Thanks for figuring out just what was wrong with that picture. For some reason, I tend to recognize AI products by their intense glibness. They seem fine at first glance, but then they start getting weirder with time.
(AI makes me wonder if the Cubists were ahead of their time.)
On the Beveridge curve issue, if I may: Say that the steady-state or equilibrium condition, vacancy rate = unemployment rate, yields a 4.1% or 4.2% unemployment. Inflation has been very close to 2% , even less, over several near-term horizons (9-month, 6-month and 3-month annualized rates, for instance). And that has been occuring when unemployment has been 3.7% roughly. If someone is thinking that an unemployment of 4.1%-4.2% would be necessary to reduce wage pressures further, then aren't they sort-of also saying that we should wait for persistent dis-inflation below 2% as well? That seems nuts.
There's a big asymmetry in the Fed's application of its rules. High unemployment is tolerable for any length of time. Anything beyond the most moderate inflation must be hammered into dust.
I think the Fed is worried about an asset bubble. It does not want to make it worse. Keeping "r" higher for longer is an insurance policy against a really nasty crash that would hurt the real economy in which case they'd have to cut rates rapidly.
The Fed worried about an asset bubble well into the 1930s. I remember reading, on a historical project, all sorts of scare articles. There was a terrifying mass of money sitting in banks collecting 0.8% on Treasury debt, and the Fed was sure that it was going to enable new asset bubbles as in the 1920s. The solution to the problem of the 1920s was increased government spending and debt, but that was counter to ideology. It took World War II to get governments to borrow and spend sufficiently.
The Fed in 1929 was worried about an asset bubble and see what it got them.
If there is an "asset bubble crash," the Fed has the tools to ensure that does not undermine its inflation and employment targets. It refused to use them in2008, but hopefully it has learned a thing or two in the interim.
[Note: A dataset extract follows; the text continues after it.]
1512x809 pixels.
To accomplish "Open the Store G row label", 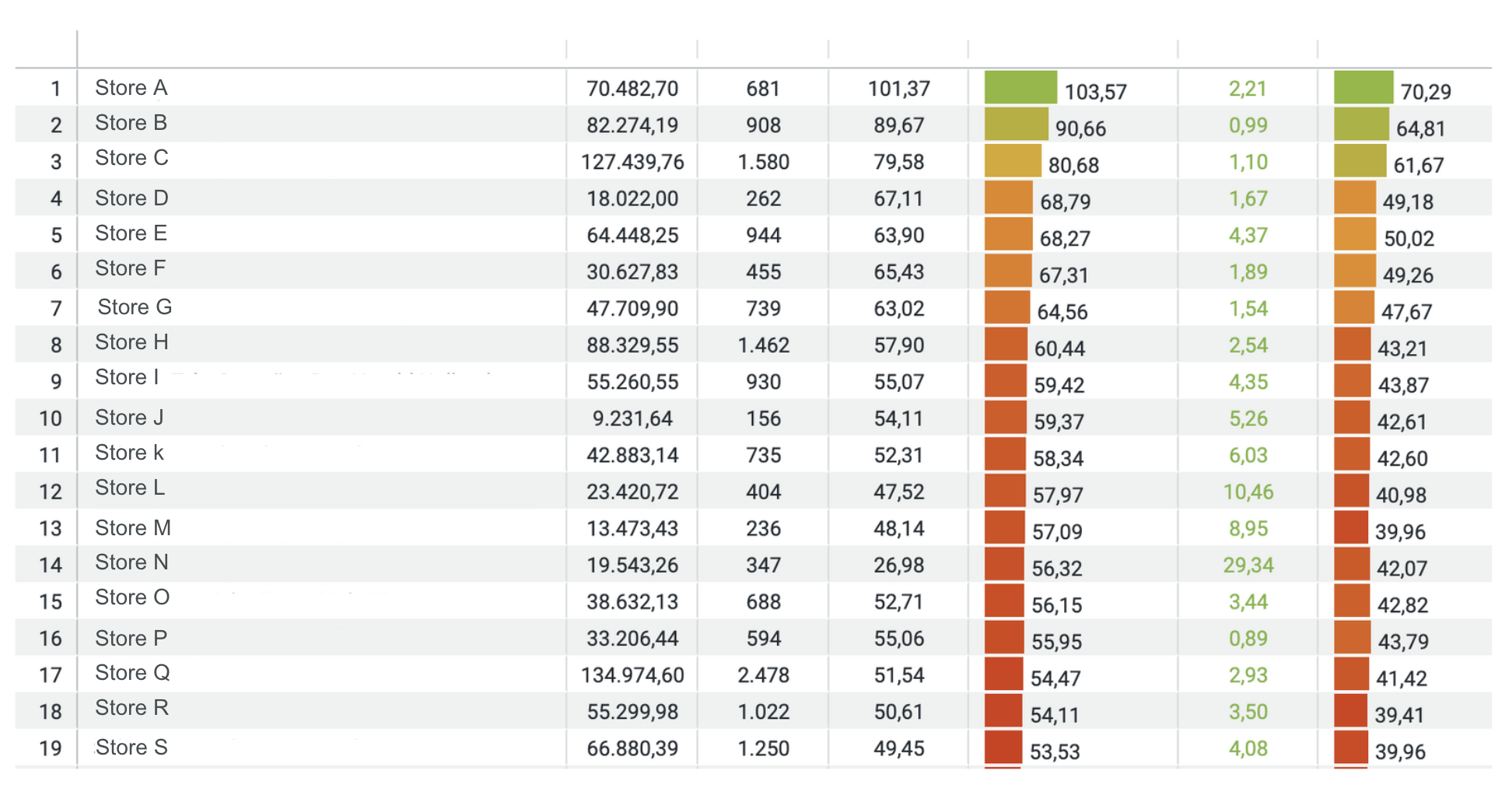I will (135, 307).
"I can see no significant private-sector forces at work working to imminently weaken demand in a way that would compel recession
And neither does anybody else."
Compel, no, but your "somewhat alarmed" could become shared by investors/the stock market. And notwithstanding what it say, the Powell Fed does not turn on a dime.
TIPS is also somewhat alarmed. It dropped 7 bp today. The 5-year TIPS is at and expectation of 2.17% CPI cf 2.35% equivalent of the Fed's target 2.00 PCE. The drop tells me traders are factoring in more tail risk of recession.
I think it could use more definition of the neutral rate; long-term, how long term? Also has the Fed just been lucky so far that high rates haven't impaired the economy because of the easy corporate credit from the new private credit channel, and from high growth from state and local government, which I think lagged resumption after COVID compared to the private sector.
Professor DeLong, This alarming article about the national debt would be a good subject for your blog or podcast: https://fortune.com/2024/01/31/nassim-nicholas-taleb-black-swan-author-national-debt-death-spiral/#amp_tf=From%20%251%24s&aoh=17067553955087&csi=0&referrer=https%3A%2F%2Fwww.google.com&share=https%3A%2F%2Ffortune.com%2F2024%2F01%2F31%2Fnassim-nicholas-taleb-black-swan-author-national-debt-death-spiral%2F
Alarmed at the Fed:
It is difficult to imagine that anyone else could have said it better.
The financial news media such as Bloomberg's editorial -- and talking heads on Bloomberg TV -- yesterday look pathetic in comparison. It is alarming that central banks in the North Atlantic region are letting this dis-inflation play out further. If it does, they'll have a whole set of other issues to worry about. Why get there?